## Text
Segment Open

Yousif Shamoo ('13)
Department of Biochemistry and Cell Biology
Rice University
6100 Main Street
Houston, TX 77005
Phone: 713-348-5493
Fax: 713-348-5154
E-mail: shamoo@rice.edu
Speaker’s URL: http://www.bioc.rice.edu/~shamoo/shamoolab.html
LECTURE TOPICS AND DESCRIPTIONS
Evolutionary Fates Within a Microbial Population: The Essential Role
for Protein Folding During Natural Selection
In Nature, evolution occurs through the continuous adaptation of a population to its environment. The success or failure of organisms during adaptation is based upon changes in molecular structure that give rise to changes in fitness that dictate evolutionary fates within a population. While the conceptual link between genotype, phenotype and fitness is clear, the ability to relate these complex adaptive landscapes in a quantitative manner remains difficult. We have constructed a model system in Geobacillus for the study of adaptation to temperature through a single gene that serves as a “weak link.” Using this system, one can study the adaptation at the level of protein function and how it correlates to changes in adaptation (published in Molecular Systems Biology (MSB) 2010 Jul 13; 6:387 and was the most downloaded MSB paper in
August 2010).
Experimental Evolution as a Tool for Completing the Link Between Genomics, Biochemistry and Prediction in Antibiotic Resistance
Experimental evolution can provide a powerful experimental framework for probing how adaptation can be quantitated and modeled for prediction of complex and important phenomena such as drug resistance. Vancomycin Resistant Enterococci (VRE) are important multi-drug resistant hospital-associated pathogens that often affect critically ill patients. Daptomycin (DAP) (Cubicin™, Cubist Pharmaceuticals) is a novel lipopeptide which is approved for use against Methicillin Resistant Staphylococcus aureus (MRSA) and VRE. Our collaborator, Dr. C. Arias, (University of Texas Health Science Center) has identified four genes associated with reduced daptomycin susceptibility using comparative whole genome analysis of DAP-susceptible and resistant clinical strains. We have used in vitro experimental evolution to reproduce these clinical findings and map out the adaptive network of daptomycin resistance in the clinical strain. We are elucidating the physicochemical mechanisms of DAP-resistance and building genomic changes can then be mapped as a network of changes linked to their biochemical origins.
Correlating Changes in Structure and Function of Bacteroides thetaiotaomicron TetX2 to Fitness During Adaptation to Minocycline
The combination of experimental evolution to identify
adaptive changes in proteins undergoing selection and their subsequent
physicochemical characterization provides a physical basis for linking protein
structure and function to organismal fitness.
This is particularly relevant for the study of antibiotic resistance
where the evolution of drug resistant bacteria is clinically important. We have determined the structure of the B. thetaiotaomicron TetX2 at 2.8 Å
resolution and its kinetic properties. Experimental
evolution was then used to identify an adaptive mutation (tetX2T280A) within a bacterial
population that confers higher resistance to minocycline and tigecycline. Strains carrying tetX2T280A have higher growth
rates at intermediate but not lower concentrations of minocycline that
correspond to the conditions when the mutant was first observed. The temperature dependent kinetic properties
of an adaptive mutant in tet(X2)

Segment Closed

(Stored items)
Segment Open

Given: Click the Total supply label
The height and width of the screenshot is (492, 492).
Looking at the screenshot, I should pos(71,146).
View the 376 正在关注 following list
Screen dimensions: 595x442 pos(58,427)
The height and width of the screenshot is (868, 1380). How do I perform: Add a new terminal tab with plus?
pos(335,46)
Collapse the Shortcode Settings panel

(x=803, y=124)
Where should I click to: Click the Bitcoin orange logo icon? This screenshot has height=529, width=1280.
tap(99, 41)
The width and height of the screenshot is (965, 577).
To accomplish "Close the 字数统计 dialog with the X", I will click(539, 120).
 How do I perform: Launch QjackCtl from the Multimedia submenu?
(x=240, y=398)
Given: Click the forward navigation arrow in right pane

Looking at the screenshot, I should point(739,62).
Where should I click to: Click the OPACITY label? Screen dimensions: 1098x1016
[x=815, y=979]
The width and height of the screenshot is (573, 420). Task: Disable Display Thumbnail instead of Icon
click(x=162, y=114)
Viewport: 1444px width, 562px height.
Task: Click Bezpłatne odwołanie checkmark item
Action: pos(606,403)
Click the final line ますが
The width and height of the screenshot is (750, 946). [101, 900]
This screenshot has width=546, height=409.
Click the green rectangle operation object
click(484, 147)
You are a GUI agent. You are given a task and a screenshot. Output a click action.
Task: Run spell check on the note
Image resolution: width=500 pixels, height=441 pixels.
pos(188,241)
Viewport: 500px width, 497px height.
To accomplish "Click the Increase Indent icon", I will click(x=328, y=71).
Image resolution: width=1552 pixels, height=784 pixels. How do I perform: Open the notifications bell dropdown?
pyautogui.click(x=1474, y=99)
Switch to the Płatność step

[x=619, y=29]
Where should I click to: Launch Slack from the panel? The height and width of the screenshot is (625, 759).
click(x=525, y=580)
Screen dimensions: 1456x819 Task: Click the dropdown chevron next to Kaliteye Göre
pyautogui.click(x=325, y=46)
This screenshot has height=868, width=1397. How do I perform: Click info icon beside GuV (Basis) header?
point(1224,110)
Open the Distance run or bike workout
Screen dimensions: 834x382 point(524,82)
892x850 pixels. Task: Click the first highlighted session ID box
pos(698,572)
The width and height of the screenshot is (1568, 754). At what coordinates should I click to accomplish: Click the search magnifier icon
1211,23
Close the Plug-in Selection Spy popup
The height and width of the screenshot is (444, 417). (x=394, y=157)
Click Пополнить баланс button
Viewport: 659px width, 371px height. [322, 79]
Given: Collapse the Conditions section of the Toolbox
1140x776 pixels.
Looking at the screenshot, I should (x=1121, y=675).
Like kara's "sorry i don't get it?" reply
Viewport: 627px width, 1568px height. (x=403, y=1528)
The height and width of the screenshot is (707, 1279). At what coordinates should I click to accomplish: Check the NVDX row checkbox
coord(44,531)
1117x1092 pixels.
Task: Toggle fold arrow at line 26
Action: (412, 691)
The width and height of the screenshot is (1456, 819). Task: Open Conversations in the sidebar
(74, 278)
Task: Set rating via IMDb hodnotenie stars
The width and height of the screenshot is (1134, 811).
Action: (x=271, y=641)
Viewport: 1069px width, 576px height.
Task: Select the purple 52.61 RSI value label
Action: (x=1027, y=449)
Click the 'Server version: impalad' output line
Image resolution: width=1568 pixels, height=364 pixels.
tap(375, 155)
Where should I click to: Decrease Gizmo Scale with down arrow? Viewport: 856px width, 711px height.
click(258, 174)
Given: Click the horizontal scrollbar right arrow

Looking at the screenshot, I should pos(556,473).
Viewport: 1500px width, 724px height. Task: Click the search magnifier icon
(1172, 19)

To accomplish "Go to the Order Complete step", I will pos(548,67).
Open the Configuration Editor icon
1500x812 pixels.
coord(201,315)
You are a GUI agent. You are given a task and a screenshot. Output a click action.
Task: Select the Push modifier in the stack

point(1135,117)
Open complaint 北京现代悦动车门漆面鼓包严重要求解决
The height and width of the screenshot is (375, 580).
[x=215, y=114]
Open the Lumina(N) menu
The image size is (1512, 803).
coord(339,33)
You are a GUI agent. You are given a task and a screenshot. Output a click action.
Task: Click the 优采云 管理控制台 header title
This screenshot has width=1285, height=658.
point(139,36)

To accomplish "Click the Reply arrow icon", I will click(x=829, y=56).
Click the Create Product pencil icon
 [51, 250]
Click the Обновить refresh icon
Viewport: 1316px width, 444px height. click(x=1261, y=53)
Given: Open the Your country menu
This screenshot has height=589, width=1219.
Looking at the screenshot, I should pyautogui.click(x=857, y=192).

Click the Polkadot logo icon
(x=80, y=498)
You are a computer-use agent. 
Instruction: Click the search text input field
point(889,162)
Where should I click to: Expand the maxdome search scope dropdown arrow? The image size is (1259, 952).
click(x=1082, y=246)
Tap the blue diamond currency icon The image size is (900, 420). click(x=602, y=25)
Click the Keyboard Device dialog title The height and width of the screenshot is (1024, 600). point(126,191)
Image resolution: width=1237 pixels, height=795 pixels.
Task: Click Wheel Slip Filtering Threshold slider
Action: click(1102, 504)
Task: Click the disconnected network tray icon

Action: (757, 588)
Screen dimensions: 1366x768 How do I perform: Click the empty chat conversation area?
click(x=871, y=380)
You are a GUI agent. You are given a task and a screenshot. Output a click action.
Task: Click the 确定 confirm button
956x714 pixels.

Segment Closed

## Exercise objective
Answer these questions about the speaker page, numbering each answer to match its question.
1. What phone number is listed for the speaker?
2. In what organism was the model system for studying adaptation to temperature constructed?
3. At what resolution was the structure of B. thetaiotaomicron TetX2 determined?
The items have no connection to the speaker page.

## Exercise response
1. 713-348-5493
2. Geobacillus
3. 2.8 Å